-- Start --

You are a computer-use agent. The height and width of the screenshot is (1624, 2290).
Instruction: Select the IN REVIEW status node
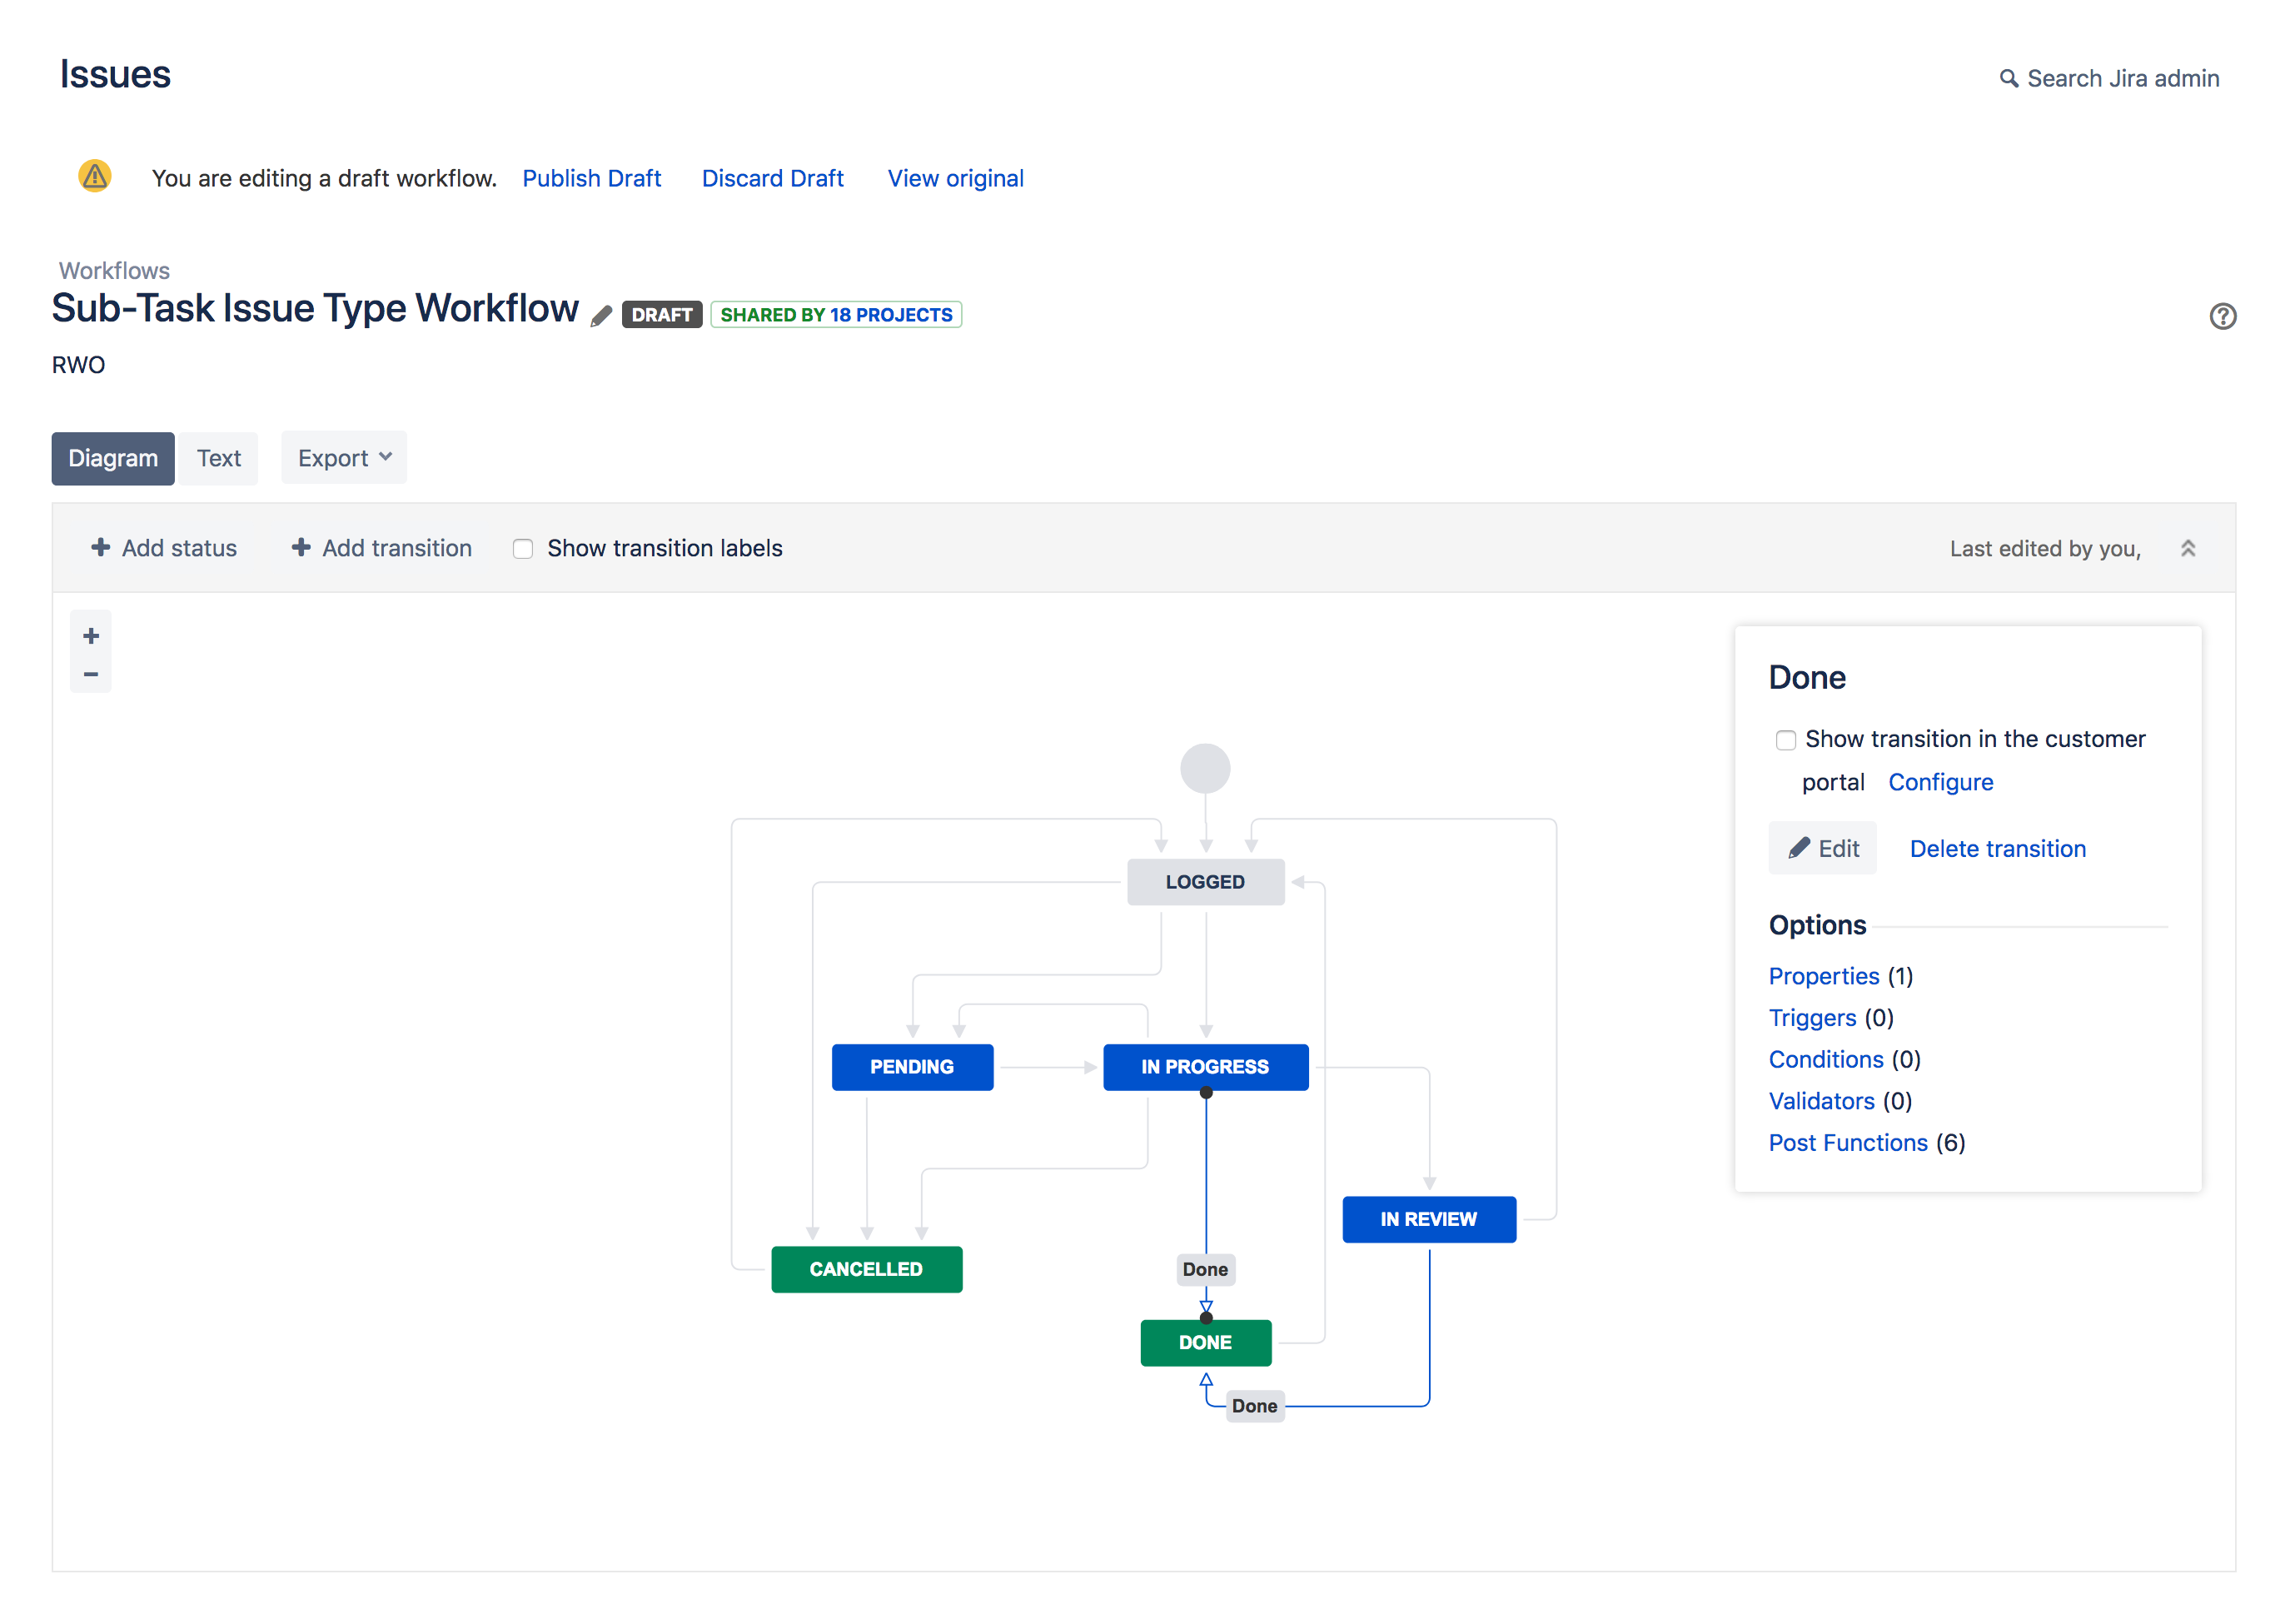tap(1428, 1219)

-- End --
-- Start --

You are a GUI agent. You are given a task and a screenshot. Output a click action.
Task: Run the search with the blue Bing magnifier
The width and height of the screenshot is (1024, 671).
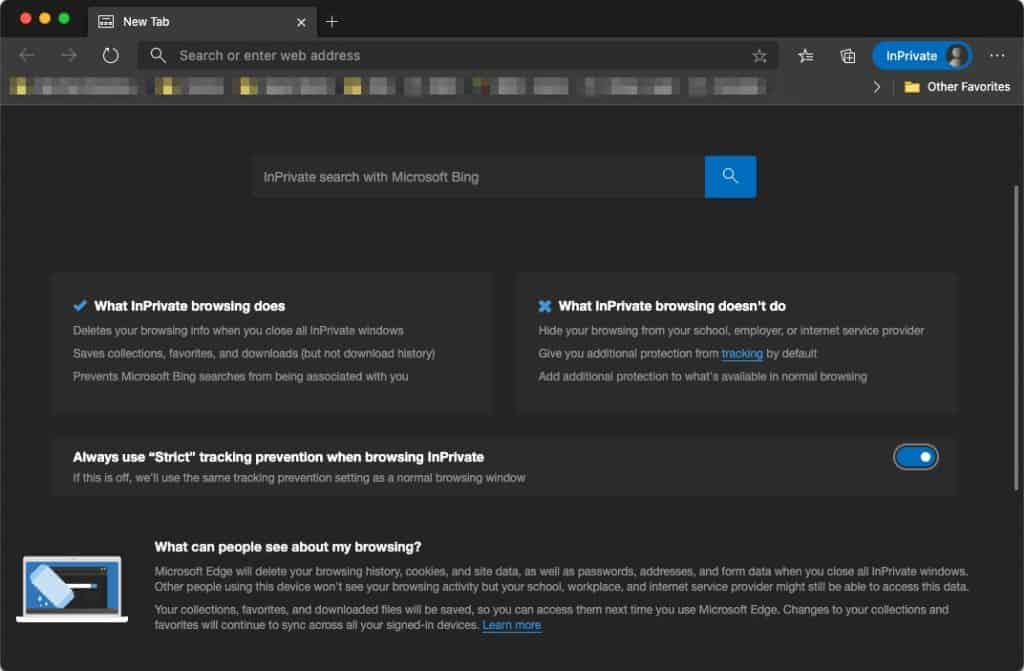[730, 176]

-- End --

Arrange the lines from the line with "You are a computer-use" to the line with "tap(1428, 1219)", both included, as a Markdown table with the columns Number and Line text, skipping any blank lines. Leave the pictures out.

| Number | Line text |
|---|---|
| 1 | You are a computer-use agent. The height and width of the screenshot is (1624, 2290). |
| 2 | Instruction: Select the IN REVIEW status node |
| 3 | tap(1428, 1219) |